---- Data in this exercise

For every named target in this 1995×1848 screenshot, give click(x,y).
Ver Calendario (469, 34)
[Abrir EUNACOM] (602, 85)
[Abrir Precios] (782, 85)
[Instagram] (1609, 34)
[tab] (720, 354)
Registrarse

--------

**Required action:** Copy all the entries exactly.

**Answer to the exercise:**
For every named target in this 1995×1848 screenshot, give click(x,y).
Ver Calendario (469, 34)
[Abrir EUNACOM] (602, 85)
[Abrir Precios] (782, 85)
[Instagram] (1609, 34)
[tab] (720, 354)
Registrarse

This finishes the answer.